*** Opening EXTRACTED RECORDS ***
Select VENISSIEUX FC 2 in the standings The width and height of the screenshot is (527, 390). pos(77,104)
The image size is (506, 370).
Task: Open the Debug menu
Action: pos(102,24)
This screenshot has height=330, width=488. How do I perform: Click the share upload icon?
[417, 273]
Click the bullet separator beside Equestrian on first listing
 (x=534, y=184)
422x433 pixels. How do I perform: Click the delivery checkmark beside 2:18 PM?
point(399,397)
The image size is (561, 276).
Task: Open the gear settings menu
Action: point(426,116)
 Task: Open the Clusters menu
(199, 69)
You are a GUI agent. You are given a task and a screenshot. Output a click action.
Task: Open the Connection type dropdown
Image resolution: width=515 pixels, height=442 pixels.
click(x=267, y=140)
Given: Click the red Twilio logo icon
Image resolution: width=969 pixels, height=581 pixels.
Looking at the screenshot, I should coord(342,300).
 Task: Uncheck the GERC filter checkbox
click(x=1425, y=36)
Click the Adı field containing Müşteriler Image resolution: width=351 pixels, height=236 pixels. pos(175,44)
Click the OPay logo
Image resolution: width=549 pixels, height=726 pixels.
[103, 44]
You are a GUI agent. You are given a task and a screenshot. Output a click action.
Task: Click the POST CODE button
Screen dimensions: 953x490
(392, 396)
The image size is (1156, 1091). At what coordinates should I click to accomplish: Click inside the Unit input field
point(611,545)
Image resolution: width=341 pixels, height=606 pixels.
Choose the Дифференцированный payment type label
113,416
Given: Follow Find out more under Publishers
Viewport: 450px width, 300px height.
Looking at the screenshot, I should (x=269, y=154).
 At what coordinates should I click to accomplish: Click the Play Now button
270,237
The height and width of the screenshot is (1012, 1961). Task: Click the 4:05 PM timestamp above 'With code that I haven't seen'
*** Closing EXTRACTED RECORDS ***
# [ACTIVITY]
Copy every line of the records above exactly.

# [YOUR RESPONSE]
Select VENISSIEUX FC 2 in the standings The width and height of the screenshot is (527, 390). pos(77,104)
The image size is (506, 370).
Task: Open the Debug menu
Action: pos(102,24)
This screenshot has height=330, width=488. How do I perform: Click the share upload icon?
[417, 273]
Click the bullet separator beside Equestrian on first listing
 (x=534, y=184)
422x433 pixels. How do I perform: Click the delivery checkmark beside 2:18 PM?
point(399,397)
The image size is (561, 276).
Task: Open the gear settings menu
Action: point(426,116)
 Task: Open the Clusters menu
(199, 69)
You are a GUI agent. You are given a task and a screenshot. Output a click action.
Task: Open the Connection type dropdown
Image resolution: width=515 pixels, height=442 pixels.
click(x=267, y=140)
Given: Click the red Twilio logo icon
Image resolution: width=969 pixels, height=581 pixels.
Looking at the screenshot, I should coord(342,300).
 Task: Uncheck the GERC filter checkbox
click(x=1425, y=36)
Click the Adı field containing Müşteriler Image resolution: width=351 pixels, height=236 pixels. pos(175,44)
Click the OPay logo
Image resolution: width=549 pixels, height=726 pixels.
[103, 44]
You are a GUI agent. You are given a task and a screenshot. Output a click action.
Task: Click the POST CODE button
Screen dimensions: 953x490
(392, 396)
The image size is (1156, 1091). At what coordinates should I click to accomplish: Click inside the Unit input field
point(611,545)
Image resolution: width=341 pixels, height=606 pixels.
Choose the Дифференцированный payment type label
113,416
Given: Follow Find out more under Publishers
Viewport: 450px width, 300px height.
Looking at the screenshot, I should (x=269, y=154).
 At what coordinates should I click to accomplish: Click the Play Now button
270,237
The height and width of the screenshot is (1012, 1961). Task: Click the 4:05 PM timestamp above 'With code that I haven't seen'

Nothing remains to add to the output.